The ongoing evolutionary arms race between prokaryotes and their viruses has generated a remarkable diversity of molecular systems that interact with and modify nucleic acids or proteins. These ancient defense and counter-defense mechanisms are central to microbial survival and represent a deep reservoir of molecular innovation. Our lab explores how these systems originate, evolve, and function, with a particular focus on their potential as sources of new biotechnological tools. By integrating single-molecule biophysics, cryogenic electron microscopy, biochemistry, and in vivo assays, we uncover fundamental principles of immunity and translate them into technologies for genome manipulation, biotechnology, and medicine.

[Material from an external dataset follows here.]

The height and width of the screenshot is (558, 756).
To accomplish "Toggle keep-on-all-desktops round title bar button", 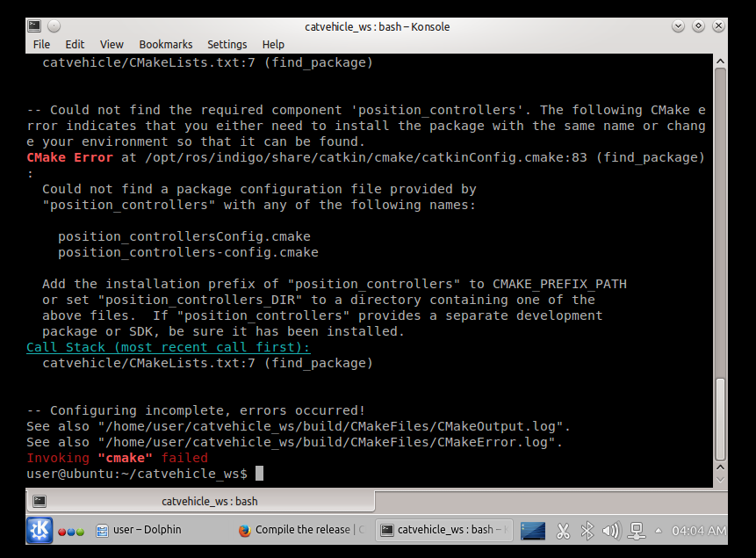I will [x=54, y=26].
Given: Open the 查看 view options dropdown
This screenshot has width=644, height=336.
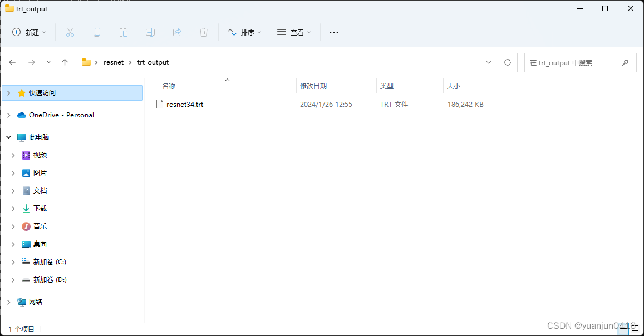Looking at the screenshot, I should [x=294, y=32].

Mechanisms of novel prokaryotic defense systems

Evolutionary origin of immune mechanisms

Molecular tool development

We investigate specific newly discovered immune systems in bacteria and archaea, focusing on the molecular machines that underpin their antiviral activity. In particular, we study proteins with helicase, nuclease, and/or protease functions to understand how they detect, process, and neutralize invading genetic material. Using structural biology, biochemistry, bacteriophage infection assays, and single-molecule approaches, we dissect how these complexes achieve recognition, specificity, and regulation. These mechanistic insights not only expand our understanding of microbial biology but also establish a foundation for engineering defense systems as versatile molecular tools.

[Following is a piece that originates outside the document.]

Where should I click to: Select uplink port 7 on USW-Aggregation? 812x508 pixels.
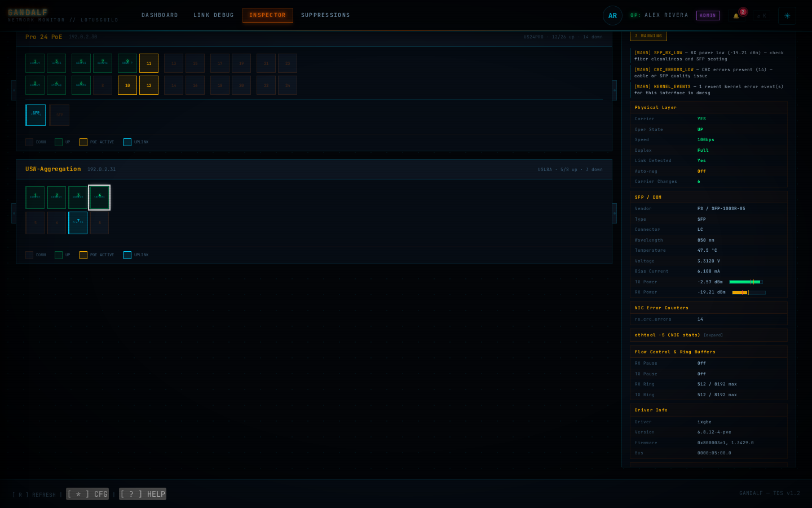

Prokaryotic defense systems not only protect bacteria and archaea against viruses, but also represent the evolutionary foundation of many eukaryotic immune mechanisms. Microbes pioneered many of the molecular strategies now central to immunity, from nucleic acid cleavage to RNA-guided recognition. We investigate how these systems evolved and spread among bacteria and archaea, and how they were later repurposed into the innate immune pathways of eukaryotes. To address these questions, we combine comparative genomics and phylogenetics with experimental biochemistry and structural biology. By reconstructing evolutionary trajectories, we can reveal how simple microbial defense modules were co-opted and refined into the complex immune responses seen in eukaryotes.

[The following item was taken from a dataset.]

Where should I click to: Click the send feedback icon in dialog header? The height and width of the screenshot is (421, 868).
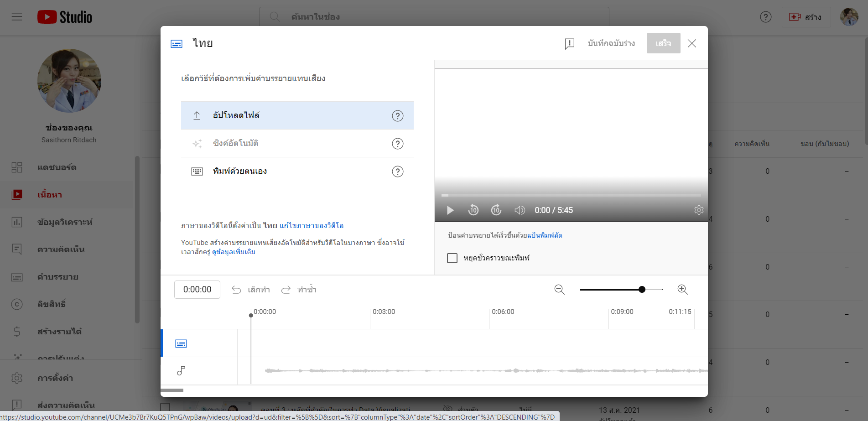coord(569,43)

Many transformative technologies in modern biology, such as restriction enzymes and CRISPR–Cas systems, were first discovered as components of microbial defense. Building on this tradition, our lab harnesses the diversity of nucleic acid–modifying enzymes for tool development. We characterize candidate proteins biochemically and structurally, and then engineer them for improved stability, activity, or programmability. Our goal is to expand the molecular toolbox available for genome manipulation, and nucleic acid detection. Through collaborations with biotechnology and medical researchers, we aim to translate basic discoveries into applications that advance both fundamental research and therapeutic innovation.